The area or the triangle is given as 5.

Area = (1/2)*base*height

=> 5 = (1/2)*5*height

=> height = 2

So the distance of the point (m, n) from the line 4x + 3y -12 = 0 is 2.

=> | 4*m + 3*(-m) - 12|/ sqrt ( 3^2 + 4^2) = 2

=> (m - 12)/5 = 2

=> m - 12 = 10

=> m = 22

n = -m = -22

**Therefore the point C is (22, -22).**

We'll determine the area of the triangle ABC , calculating the determinant formed from the coordinates of the given points.

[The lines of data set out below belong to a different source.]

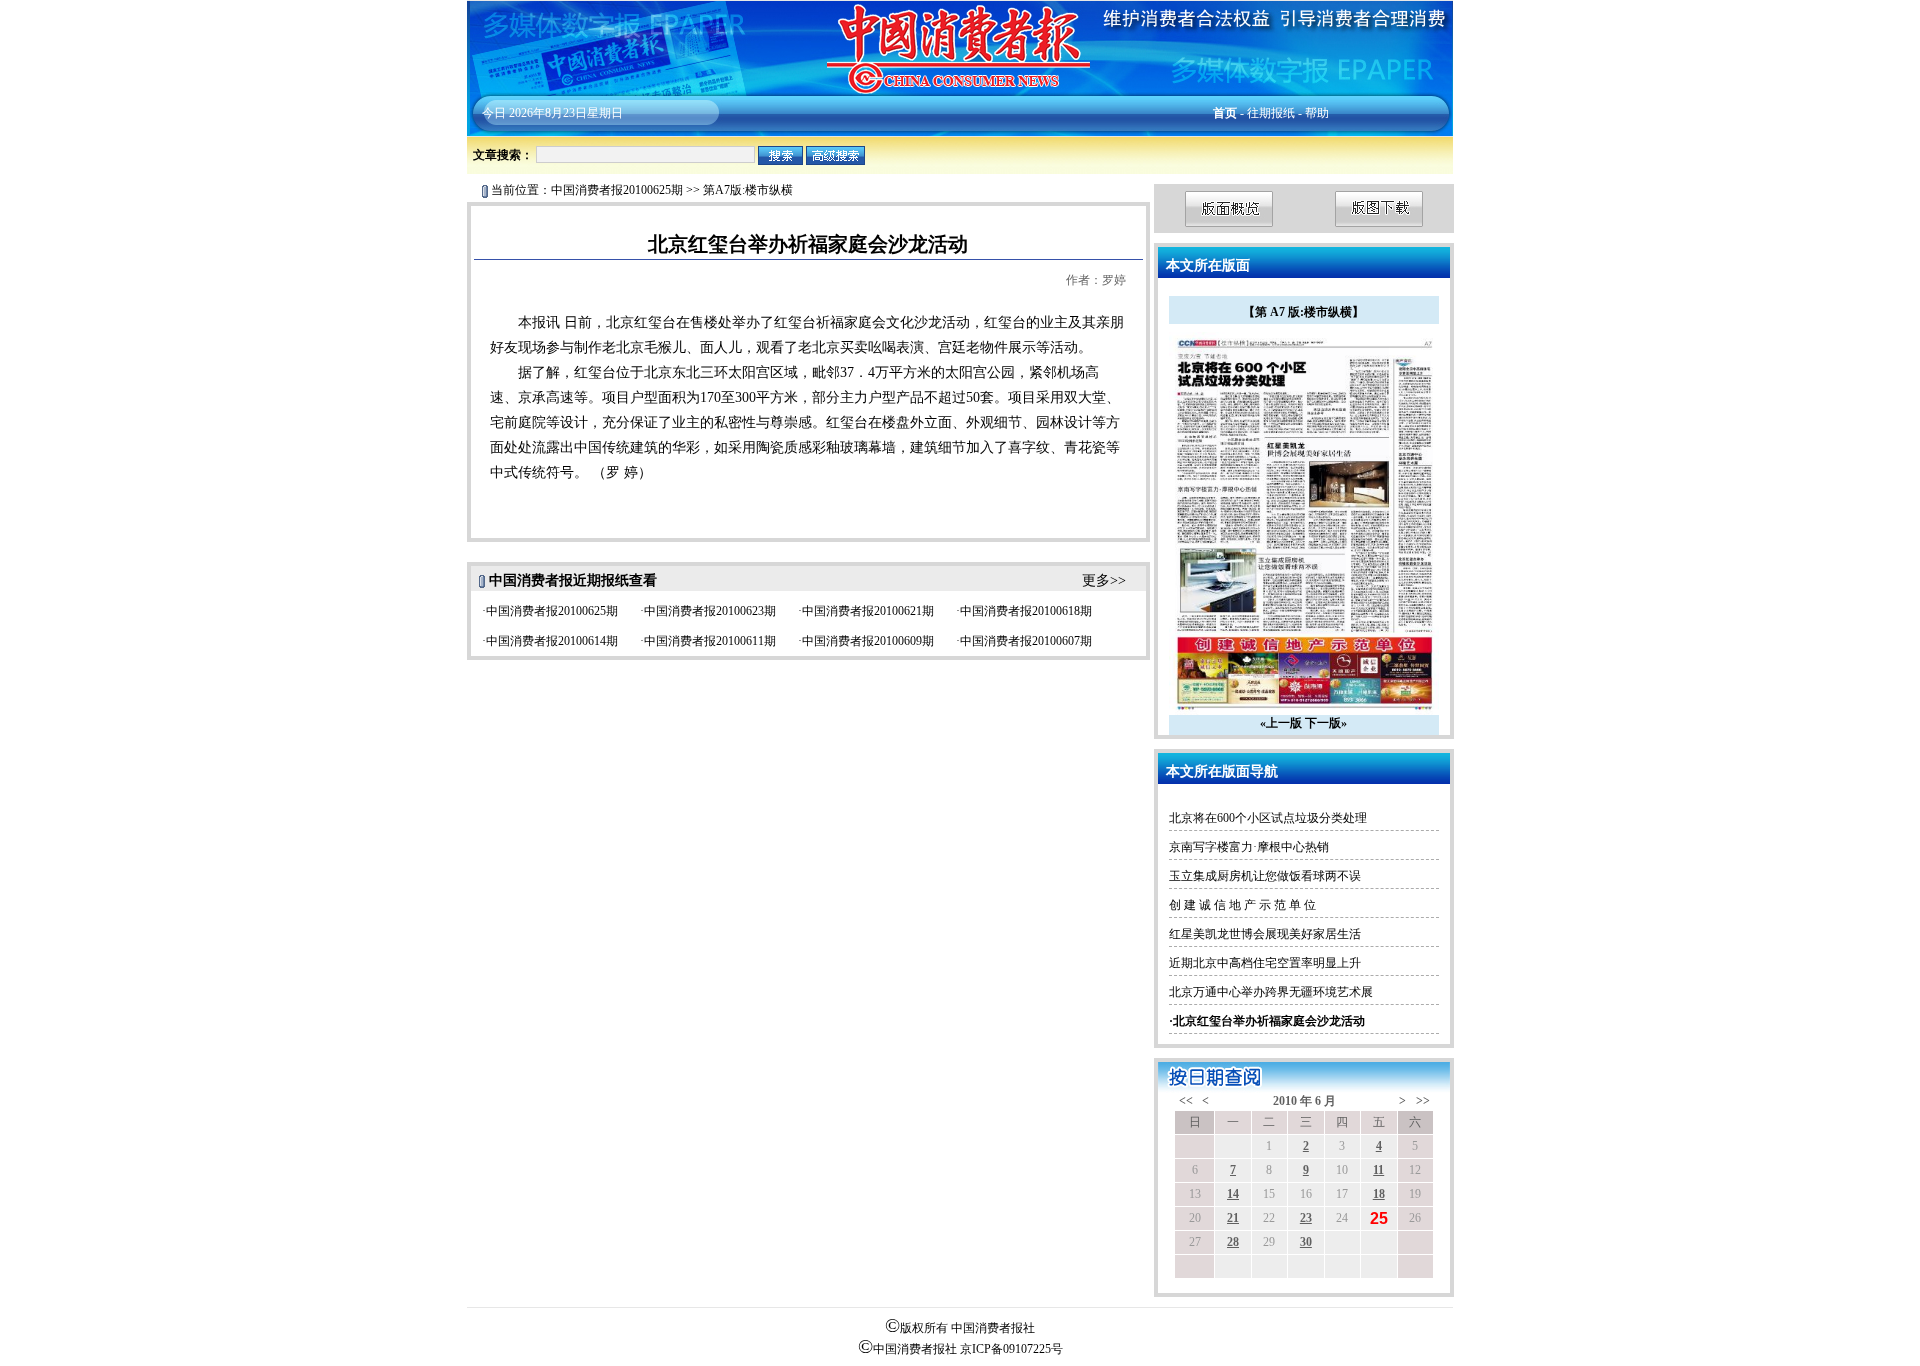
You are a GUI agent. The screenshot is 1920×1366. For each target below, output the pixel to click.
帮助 (1317, 113)
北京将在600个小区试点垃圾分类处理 (1268, 818)
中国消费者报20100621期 (868, 611)
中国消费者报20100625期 (617, 190)
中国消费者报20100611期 (710, 641)
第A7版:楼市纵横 (748, 190)
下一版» (1326, 723)
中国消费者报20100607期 (1026, 641)
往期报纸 (1271, 113)
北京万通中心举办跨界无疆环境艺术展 (1271, 992)
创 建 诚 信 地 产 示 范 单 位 (1242, 905)
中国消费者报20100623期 (710, 611)
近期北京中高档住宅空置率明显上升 (1265, 963)
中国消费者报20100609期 (868, 641)
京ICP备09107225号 (1011, 1349)
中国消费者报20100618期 (1026, 611)
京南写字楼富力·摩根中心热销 (1249, 847)
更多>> (1104, 580)
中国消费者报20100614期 (552, 641)
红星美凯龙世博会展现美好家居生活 (1265, 934)
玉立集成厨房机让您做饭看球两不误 (1265, 876)
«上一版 (1281, 723)
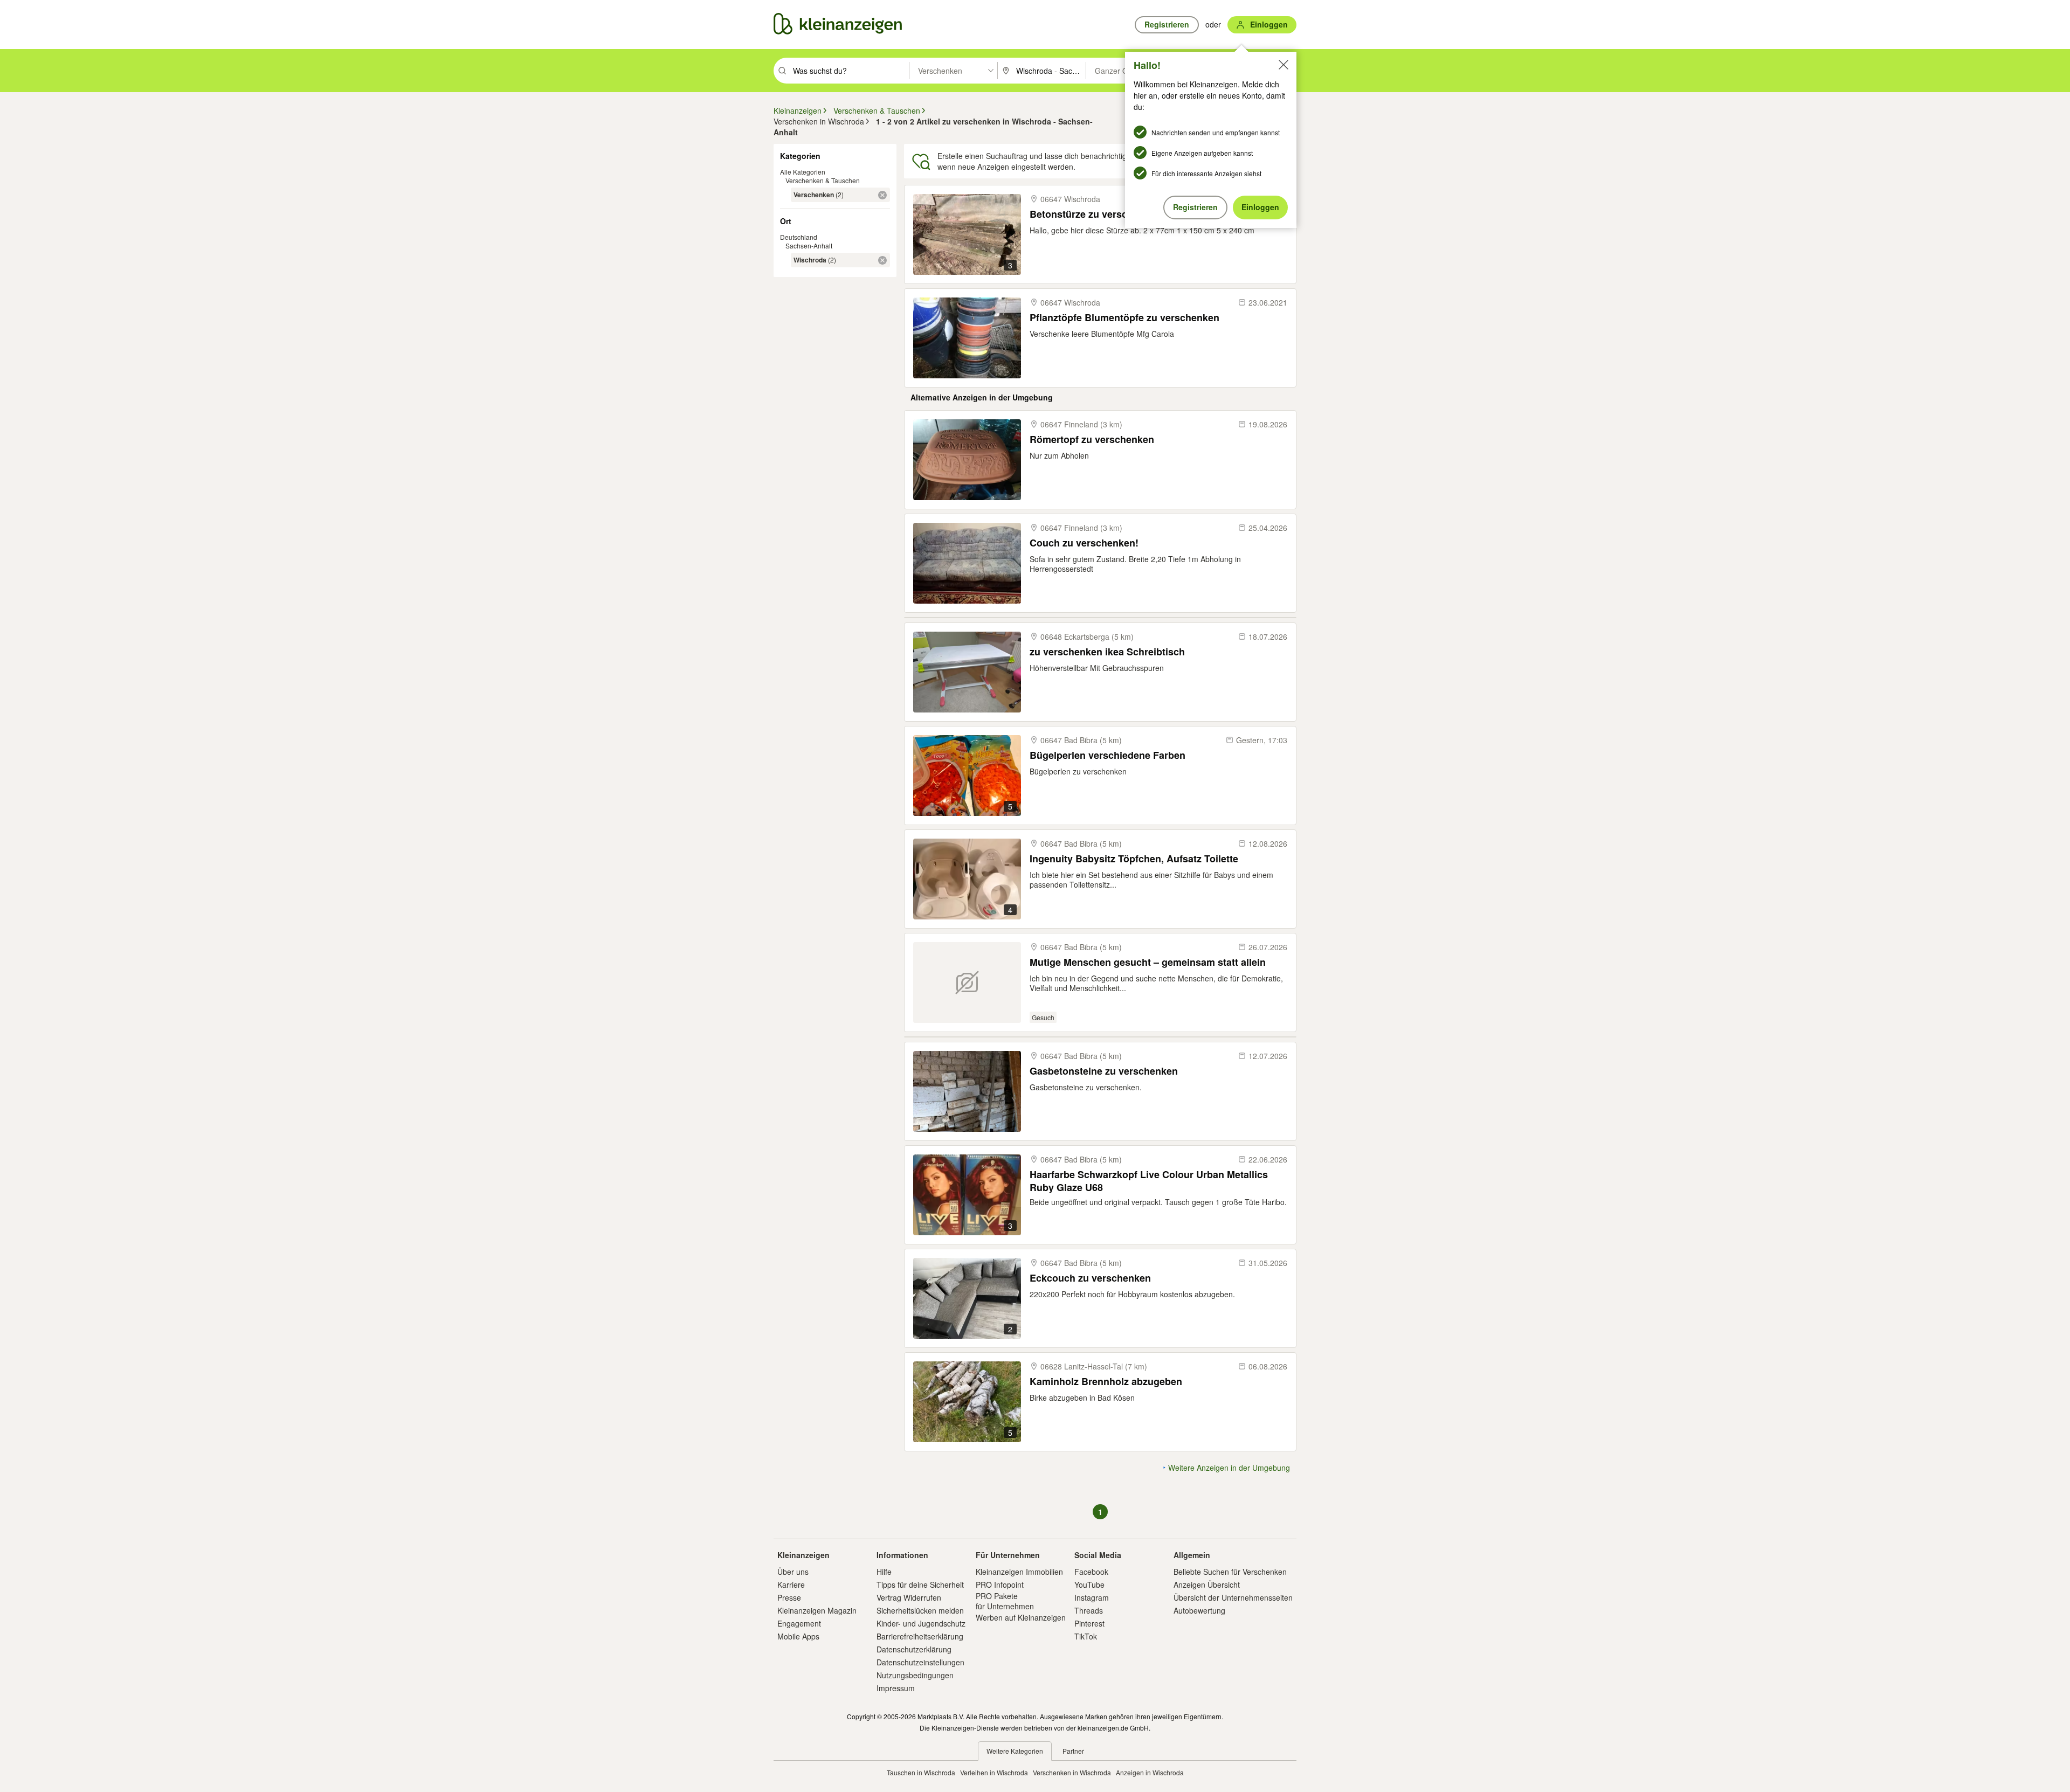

The coordinates of C are : C(a,b)

| 0 4 1 |

A = (1/2)*| 3 0 1 |

| a b 1 |

We'll compute the determinant:

A = (1/2)*(0*0*1 + 3*b*1 + 4*1*a - a*0*1 - b*1*0 - 3*4*1)

A = (1/2)*(3b + 4a - 12)

But , from enunciation, the area of triangle ABC is: A = 5 square units.

5 = (1/2)*(3b + 4a - 12)

3b + 4a - 12 = 10

We'll add 12 both sides:

4a + 3b = 22 (1)

We know, from enunciation, that C is located on the line x + y = 0.

a + b = 0 (2)

We'll subtract 3*(2) from (1):

4a + 3b - 3a - 3b = 22

We'll combine and eliminate like terms:

a = 22

From (2), a = -b

b = -22

**The coordinates of the point C are: C(22 , -22).**

Note: The line x + y = 0 represent the bisectrix of the 2nd and 4th quadrants.